Situado a los pies del Camino de Santiago Aragonés, San Juan de la Peña es uno de los monumentos peninsulares que más visitantes atrae tanto por su interés histórico-artístico, como por la inigualable belleza de su emplazamiento y de sus paisajes circundantes.
Los orígenes de San Juan de la Peña se remontan a un episodio milagroso acaecido en el siglo VIII en el que el joven Voto, tras caer por un acantilado persiguiendo un ciervo, fue a dar a una cueva en la que yacía el cuerpo sin vida del eremita Juan de Atarés.
Más allá de esta leyenda, el paraje en el que se sitúa este monasterio parece más que propicio para que, durante los primeros siglos de Reconquista, constituyese un escenario idóneo para el retiro de eremitas y anacoretas, germen del primer monacato medieval.
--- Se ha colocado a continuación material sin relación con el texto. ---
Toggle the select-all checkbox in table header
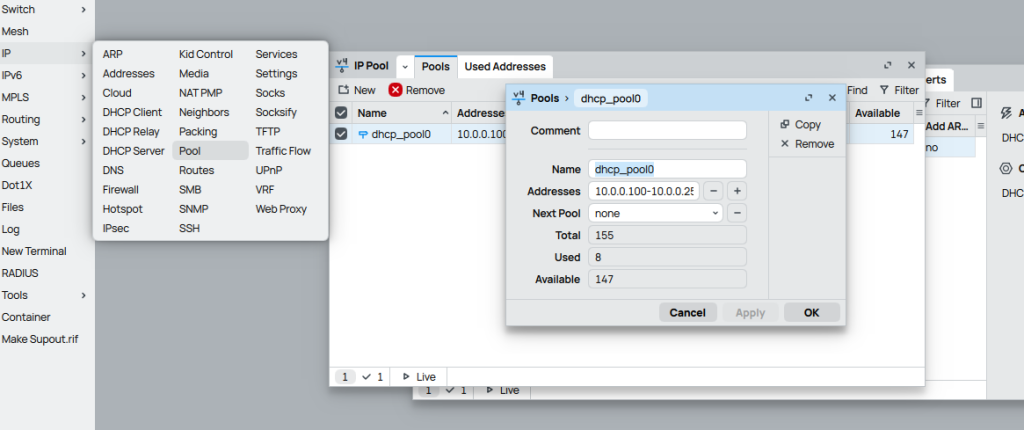The height and width of the screenshot is (430, 1024). 341,113
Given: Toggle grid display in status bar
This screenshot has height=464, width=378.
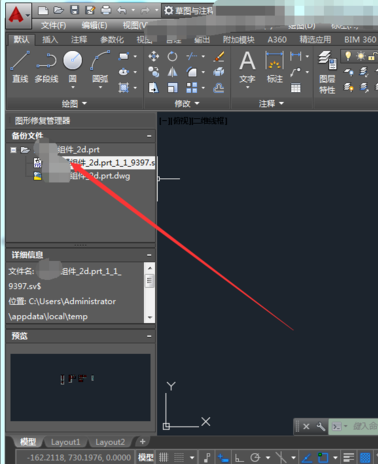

Abandonado probablemente durante los últimos años del siglo X, es durante el siglo XI cuando, bajo el reinado de Sancho el Mayor de Navarra, el monasterio es de nuevo revitalizado con la introducción de la regla benedictina, siendo también ampliado en sus equipamientos.
Sin embargo, uno de los momentos claves en el devenir histórico de este lugar es 1071, fecha en que el monarca aragonés Sancho Ramírez, además de ampliar el monasterio con la construcción de un segundo nivel, introduce por primera vez en la Península Ibérica el rito romano en perjuicio de la liturgia hispano visigoda hasta entonces imperante. De este modo, el monasterio se convirtió durante todo el siglo XII en una de las plazas de referencia para la monarquía aragonesa, desempeñando incluso la función de panteón real.